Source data
____________

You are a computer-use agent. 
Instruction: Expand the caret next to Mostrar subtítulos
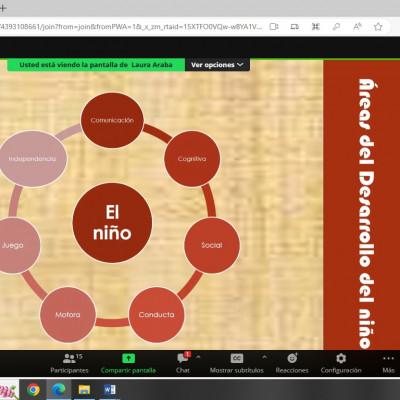264,357
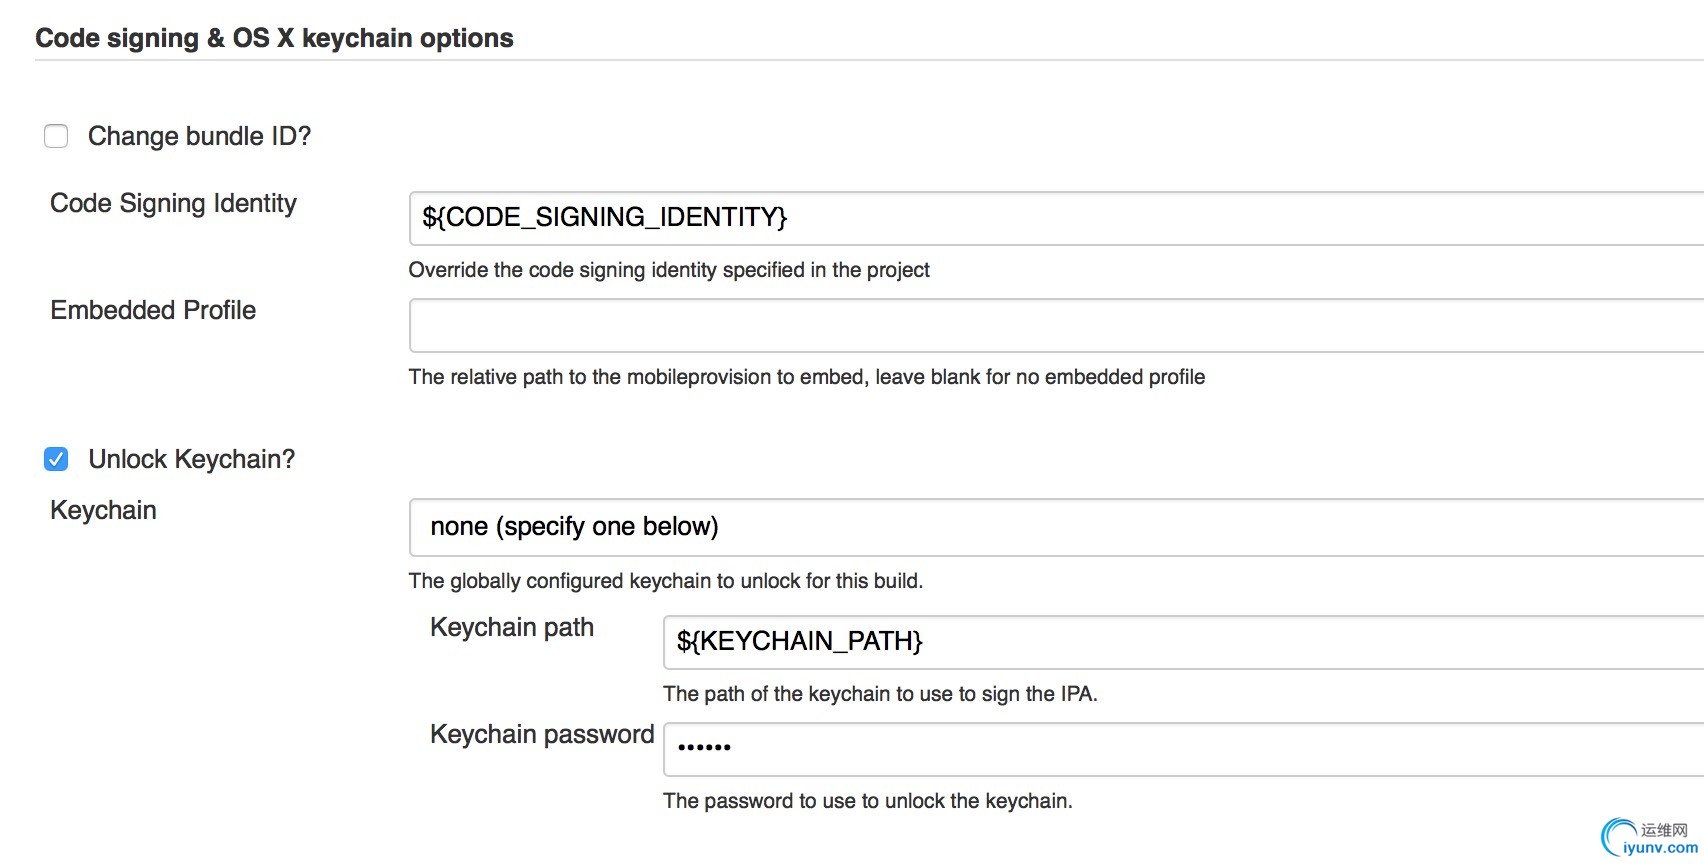Screen dimensions: 1704x864
Task: Click the 'Embedded Profile' label
Action: coord(153,310)
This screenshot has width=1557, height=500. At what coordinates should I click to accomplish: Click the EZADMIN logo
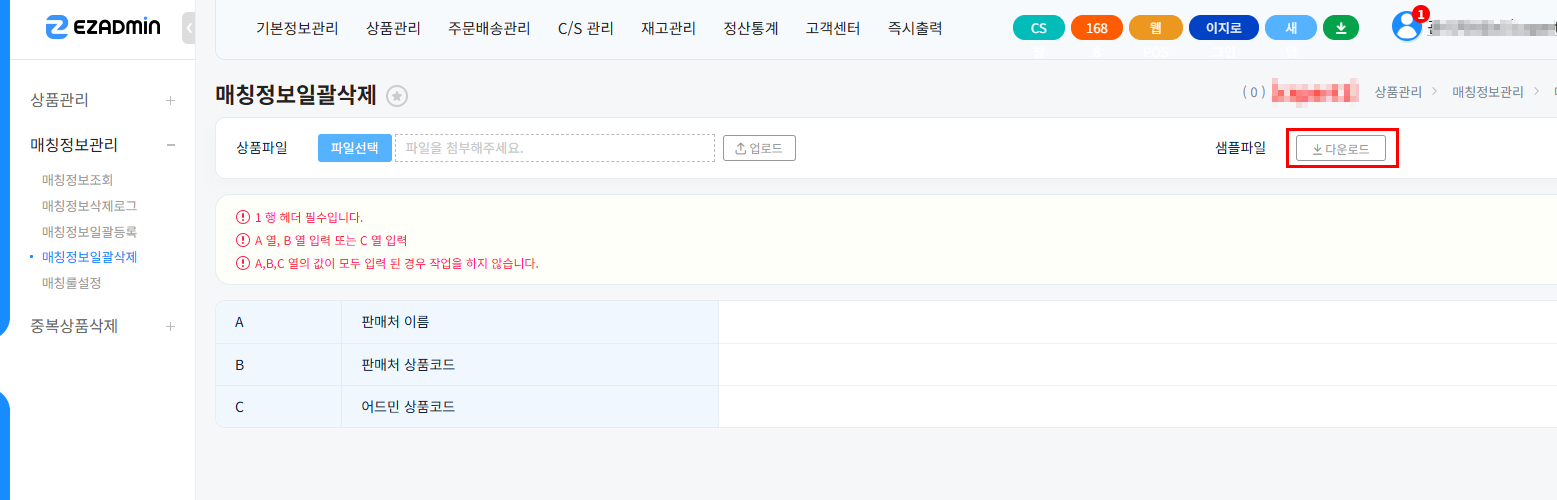pos(103,28)
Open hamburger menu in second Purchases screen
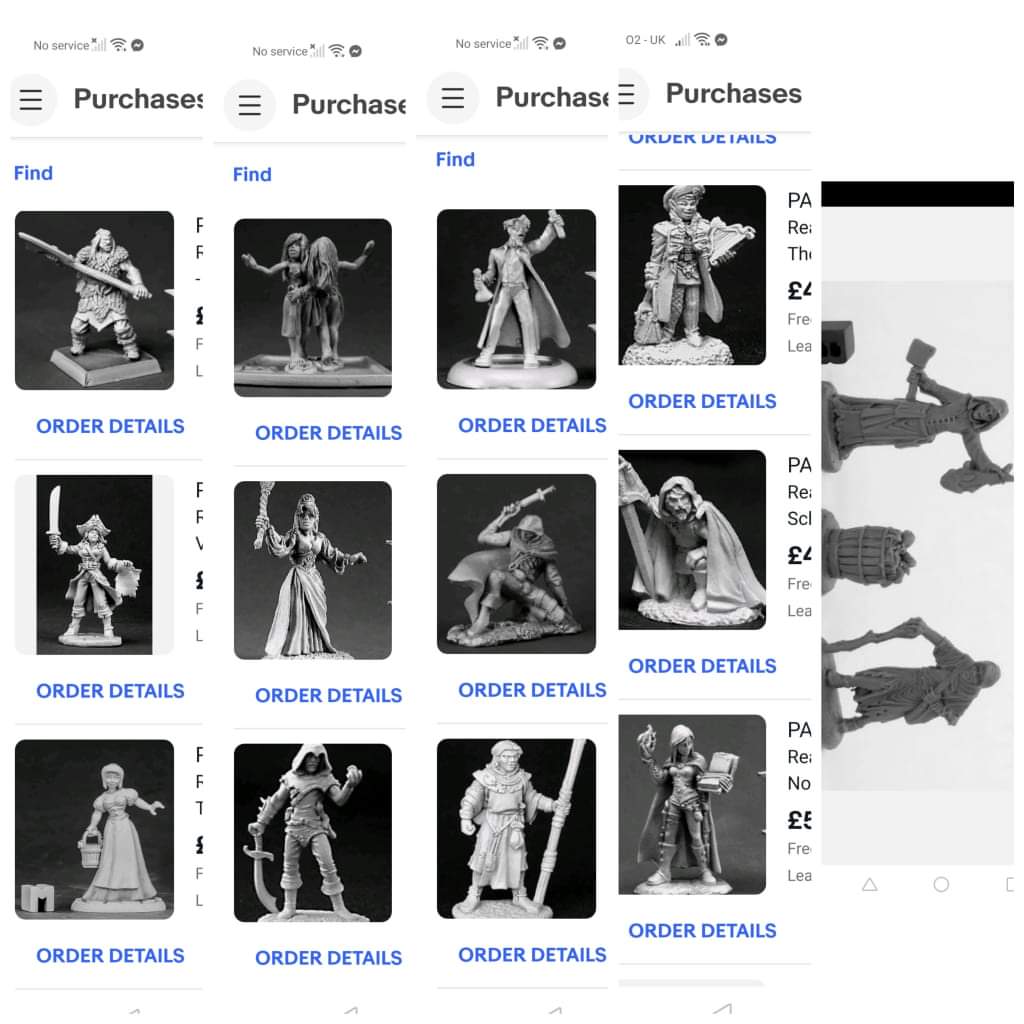Screen dimensions: 1024x1024 (x=249, y=105)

____________

§ **Assignment**
Exactly as written, restate the lines from the one that contains "Open hamburger menu" through the final line of the data, both ends included, but leave out the pictures.

§ **Output for this exercise**
Open hamburger menu in second Purchases screen
Screen dimensions: 1024x1024 (x=249, y=105)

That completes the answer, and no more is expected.